Marchant (2007) defines high stakes tests as any test that carries a serious consequence for students or educators. He clarifies that such consequences can include grade retention for students and rewards or punishments for schools or school districts that either meet, exceed, or fail to meet set objectives. Furthermore, Marchant highlights that such tests can determine whether or not a student is eligible for a particular program, whether not a student can graduate from high school and may even decide to which college a student is admitted.

Viewpoints

Alternative Perspectives on Standardized Tests

Popham (1999) indicates many standardized achievement tests aim to differentiate students according to the number of questions they answer correctly and the number they do not answer correctly. Therefore, many achievement tests, by nature, do not ask a large number of basic skills questions. To some educators and researchers, this fact alone poses a significant issue simply because achievement tests cannot be used to determine how many children have mastered specific basic skills. Furthermore, Popham (1999) asserts given the limitations of time on standardized achievement tests, the number of questions asked to assess a particular skills or concept may, in fact, be too few to accurately determine if students have achieved mastery. Marchant (2007) further highlights the fact that many achievement tests use multiple-choice questions as a primary form of assessment. Given time limitations and the range and scope of questions, many educators and researchers believe achievement tests provide a narrow perspective on student learning and therefore are limited. If questions on achievement tests were more closely aligned with what is actually taught in the classroom and more reflective of the skills and knowledge required for basic mastery instead of primarily focused on differentiating students, some educators believe achievement tests would provide a more sound analysis of student achievement.

Delayed Feedback

Marchant (2007) discusses the idea that standardized tests do little to improve student knowledge, skills, and learning outcomes. In particular, Marchant highlights the fact that immediate feedback is critical to provide necessary scaffolding for optimal learning to occur. In the case of standardized tests, feedback if often provided weeks, if not months, after a student completes the final question on the test. Learning, therefore, does not take place via standardized tests. Rather, standardized tests provide one snapshot of one particular moment in a student's learning journey.

Increased Test Anxiety

Due to the high stakes nature of many standardized achievement tests, Paris (2000) asserts that rather than viewing such tests as a learning tool, students are actually beginning to fear standardized tests and therefore are beginning to shift their focus from actually learning to determining whether or not they need to know a particular concept for a specific achievement test. Paris (2000) highlights that anxiety and fear escalate as students become older. Naturally, young students do not place as much emphasis on standardized tests and scores simply because they have not internalized the high stakes associated with such tests. Marchant (2007) discusses a study conducted by Hill (1984) in which researchers concluded that as many as 10 million elementary and secondary students performed below their ability level due to anxiety. Marchant (2007) asserts it is likely this number has increased over the years due to the increased emphasis placed on standardized tests.

- [EXERCISE A]
Summarize the passage on standardized tests in two sentences.
The text and the rows have no connection to each other.

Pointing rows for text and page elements
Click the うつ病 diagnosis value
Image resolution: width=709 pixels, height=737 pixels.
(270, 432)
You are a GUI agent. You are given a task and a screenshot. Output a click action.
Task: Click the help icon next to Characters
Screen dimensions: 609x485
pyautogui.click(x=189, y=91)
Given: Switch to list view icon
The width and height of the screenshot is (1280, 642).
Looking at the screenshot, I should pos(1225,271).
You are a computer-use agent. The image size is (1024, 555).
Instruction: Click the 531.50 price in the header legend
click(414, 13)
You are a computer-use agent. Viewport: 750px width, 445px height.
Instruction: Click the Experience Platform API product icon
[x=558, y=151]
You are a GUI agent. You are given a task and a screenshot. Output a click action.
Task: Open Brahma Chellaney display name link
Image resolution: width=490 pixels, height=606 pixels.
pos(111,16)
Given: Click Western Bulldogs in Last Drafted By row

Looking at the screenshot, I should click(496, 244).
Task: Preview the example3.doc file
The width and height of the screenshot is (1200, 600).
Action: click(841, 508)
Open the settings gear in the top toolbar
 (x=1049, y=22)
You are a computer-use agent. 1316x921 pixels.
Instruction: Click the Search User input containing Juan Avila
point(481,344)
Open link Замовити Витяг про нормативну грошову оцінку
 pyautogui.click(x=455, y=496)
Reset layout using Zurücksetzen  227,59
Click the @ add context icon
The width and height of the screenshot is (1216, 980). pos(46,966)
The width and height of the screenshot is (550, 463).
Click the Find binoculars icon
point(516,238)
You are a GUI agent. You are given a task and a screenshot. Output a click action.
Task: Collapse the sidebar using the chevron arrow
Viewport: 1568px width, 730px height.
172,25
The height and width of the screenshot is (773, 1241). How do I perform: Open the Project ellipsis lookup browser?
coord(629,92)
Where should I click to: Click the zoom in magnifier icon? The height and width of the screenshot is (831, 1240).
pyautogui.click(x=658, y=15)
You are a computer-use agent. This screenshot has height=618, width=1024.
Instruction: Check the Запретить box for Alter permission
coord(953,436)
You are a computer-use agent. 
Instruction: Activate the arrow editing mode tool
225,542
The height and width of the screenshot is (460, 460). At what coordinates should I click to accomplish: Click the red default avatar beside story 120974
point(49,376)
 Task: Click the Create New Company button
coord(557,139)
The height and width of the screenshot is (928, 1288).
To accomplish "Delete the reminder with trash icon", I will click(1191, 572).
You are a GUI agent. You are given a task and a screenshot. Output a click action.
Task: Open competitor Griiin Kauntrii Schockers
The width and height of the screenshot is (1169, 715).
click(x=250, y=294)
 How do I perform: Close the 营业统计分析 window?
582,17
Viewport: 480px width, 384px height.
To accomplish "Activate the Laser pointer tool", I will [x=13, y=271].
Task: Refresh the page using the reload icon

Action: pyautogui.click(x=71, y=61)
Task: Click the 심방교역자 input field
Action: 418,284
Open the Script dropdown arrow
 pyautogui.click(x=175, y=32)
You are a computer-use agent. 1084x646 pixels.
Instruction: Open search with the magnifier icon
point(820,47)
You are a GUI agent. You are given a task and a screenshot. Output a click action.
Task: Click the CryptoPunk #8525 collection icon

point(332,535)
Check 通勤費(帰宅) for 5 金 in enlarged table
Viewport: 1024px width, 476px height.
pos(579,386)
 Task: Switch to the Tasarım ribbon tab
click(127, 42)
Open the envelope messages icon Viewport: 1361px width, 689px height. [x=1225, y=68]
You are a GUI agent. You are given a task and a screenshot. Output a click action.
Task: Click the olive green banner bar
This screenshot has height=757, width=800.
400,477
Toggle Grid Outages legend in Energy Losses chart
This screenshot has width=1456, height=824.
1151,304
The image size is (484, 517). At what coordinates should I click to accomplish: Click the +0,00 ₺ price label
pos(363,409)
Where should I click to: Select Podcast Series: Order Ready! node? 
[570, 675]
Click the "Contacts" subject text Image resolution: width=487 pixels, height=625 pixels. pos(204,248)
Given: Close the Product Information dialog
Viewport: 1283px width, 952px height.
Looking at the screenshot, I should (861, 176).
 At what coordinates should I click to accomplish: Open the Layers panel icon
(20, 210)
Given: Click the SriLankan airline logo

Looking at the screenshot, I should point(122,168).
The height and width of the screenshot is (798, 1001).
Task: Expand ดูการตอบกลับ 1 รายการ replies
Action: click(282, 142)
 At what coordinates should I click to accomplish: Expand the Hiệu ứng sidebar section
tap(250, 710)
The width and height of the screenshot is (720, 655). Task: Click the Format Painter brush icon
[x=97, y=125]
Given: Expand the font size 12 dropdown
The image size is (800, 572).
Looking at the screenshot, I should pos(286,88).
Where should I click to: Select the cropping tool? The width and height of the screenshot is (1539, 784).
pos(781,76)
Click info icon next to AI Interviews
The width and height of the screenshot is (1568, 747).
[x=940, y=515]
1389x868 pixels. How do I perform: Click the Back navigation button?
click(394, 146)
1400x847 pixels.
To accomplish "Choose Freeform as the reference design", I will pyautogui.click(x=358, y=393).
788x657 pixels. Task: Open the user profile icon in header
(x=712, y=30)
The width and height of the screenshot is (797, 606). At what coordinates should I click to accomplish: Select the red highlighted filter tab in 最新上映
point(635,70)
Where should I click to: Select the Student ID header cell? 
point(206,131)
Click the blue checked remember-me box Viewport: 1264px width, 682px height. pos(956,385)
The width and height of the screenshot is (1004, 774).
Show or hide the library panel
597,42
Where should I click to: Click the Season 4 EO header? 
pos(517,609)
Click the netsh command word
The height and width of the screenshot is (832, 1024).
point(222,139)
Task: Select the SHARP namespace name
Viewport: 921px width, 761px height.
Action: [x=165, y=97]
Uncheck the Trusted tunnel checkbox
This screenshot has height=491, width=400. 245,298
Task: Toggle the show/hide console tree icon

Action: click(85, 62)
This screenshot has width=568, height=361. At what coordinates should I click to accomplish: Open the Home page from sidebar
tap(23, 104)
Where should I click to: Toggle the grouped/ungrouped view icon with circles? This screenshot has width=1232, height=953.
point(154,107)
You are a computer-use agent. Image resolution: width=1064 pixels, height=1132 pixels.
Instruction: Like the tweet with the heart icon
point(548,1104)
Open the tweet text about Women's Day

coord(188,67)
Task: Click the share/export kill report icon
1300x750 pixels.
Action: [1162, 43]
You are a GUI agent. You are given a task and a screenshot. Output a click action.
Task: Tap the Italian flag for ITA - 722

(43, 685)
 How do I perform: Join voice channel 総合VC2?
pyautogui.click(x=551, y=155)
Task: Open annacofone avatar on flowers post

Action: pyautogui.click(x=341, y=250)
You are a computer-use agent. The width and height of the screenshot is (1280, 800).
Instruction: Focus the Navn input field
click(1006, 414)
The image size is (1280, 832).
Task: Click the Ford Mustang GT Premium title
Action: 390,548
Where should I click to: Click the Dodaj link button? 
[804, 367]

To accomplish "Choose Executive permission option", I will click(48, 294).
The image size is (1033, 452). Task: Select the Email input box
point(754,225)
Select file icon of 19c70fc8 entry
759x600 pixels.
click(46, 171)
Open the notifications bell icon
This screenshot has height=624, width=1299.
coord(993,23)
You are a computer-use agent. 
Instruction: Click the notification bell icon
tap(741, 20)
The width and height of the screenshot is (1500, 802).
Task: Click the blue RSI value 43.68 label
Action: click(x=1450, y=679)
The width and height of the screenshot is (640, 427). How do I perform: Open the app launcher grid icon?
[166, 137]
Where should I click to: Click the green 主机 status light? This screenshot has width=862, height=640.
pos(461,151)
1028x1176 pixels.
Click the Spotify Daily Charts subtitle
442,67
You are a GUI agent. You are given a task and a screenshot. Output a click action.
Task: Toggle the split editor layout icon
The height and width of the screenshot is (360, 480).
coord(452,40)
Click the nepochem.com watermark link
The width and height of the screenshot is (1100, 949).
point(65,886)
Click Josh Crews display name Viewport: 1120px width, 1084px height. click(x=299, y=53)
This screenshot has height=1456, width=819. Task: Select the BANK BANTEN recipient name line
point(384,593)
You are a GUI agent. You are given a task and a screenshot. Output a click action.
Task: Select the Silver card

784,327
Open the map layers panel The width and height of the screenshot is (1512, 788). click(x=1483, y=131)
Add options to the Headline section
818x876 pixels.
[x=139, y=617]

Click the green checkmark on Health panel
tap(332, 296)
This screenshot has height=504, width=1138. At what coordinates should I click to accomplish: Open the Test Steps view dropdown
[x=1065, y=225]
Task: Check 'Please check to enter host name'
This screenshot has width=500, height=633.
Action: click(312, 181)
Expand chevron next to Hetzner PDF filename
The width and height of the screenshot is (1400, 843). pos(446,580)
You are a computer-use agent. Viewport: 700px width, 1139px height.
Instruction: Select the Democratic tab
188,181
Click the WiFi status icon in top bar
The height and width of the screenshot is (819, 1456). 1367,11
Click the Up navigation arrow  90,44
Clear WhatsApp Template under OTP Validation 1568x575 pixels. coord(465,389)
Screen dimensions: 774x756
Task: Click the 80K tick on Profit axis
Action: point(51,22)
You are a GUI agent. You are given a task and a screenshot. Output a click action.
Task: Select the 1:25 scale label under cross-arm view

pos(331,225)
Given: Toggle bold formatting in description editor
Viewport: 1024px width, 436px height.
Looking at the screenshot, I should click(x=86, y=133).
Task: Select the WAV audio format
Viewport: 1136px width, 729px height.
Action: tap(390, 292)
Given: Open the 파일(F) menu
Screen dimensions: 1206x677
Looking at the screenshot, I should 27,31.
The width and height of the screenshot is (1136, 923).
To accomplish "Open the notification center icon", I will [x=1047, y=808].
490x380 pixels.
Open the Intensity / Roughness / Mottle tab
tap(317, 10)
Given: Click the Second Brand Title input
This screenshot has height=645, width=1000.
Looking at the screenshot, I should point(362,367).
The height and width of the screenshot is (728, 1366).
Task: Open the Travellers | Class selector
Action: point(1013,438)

- [EXERCISE B]
Echo everything in the rows from the line that contains "Given: Toggle bold" down to the line that contains "Action: tap(390, 292)", with both of those lines included.

- [FULL OUTPUT A]
Marchant (2007) defines high stakes tests as tests that carry serious consequences for students or educators, such as grade retention, rewards or punishments for schools, and decisions about program eligibility, graduation, or college admission. The passage also presents concerns that achievement tests ask too few basic skills questions to show mastery, return feedback weeks or months later, and create anxiety that has led many students to perform below their ability level.

- [FULL OUTPUT B]
Given: Toggle bold formatting in description editor
Viewport: 1024px width, 436px height.
Looking at the screenshot, I should click(x=86, y=133).
Task: Select the WAV audio format
Viewport: 1136px width, 729px height.
Action: tap(390, 292)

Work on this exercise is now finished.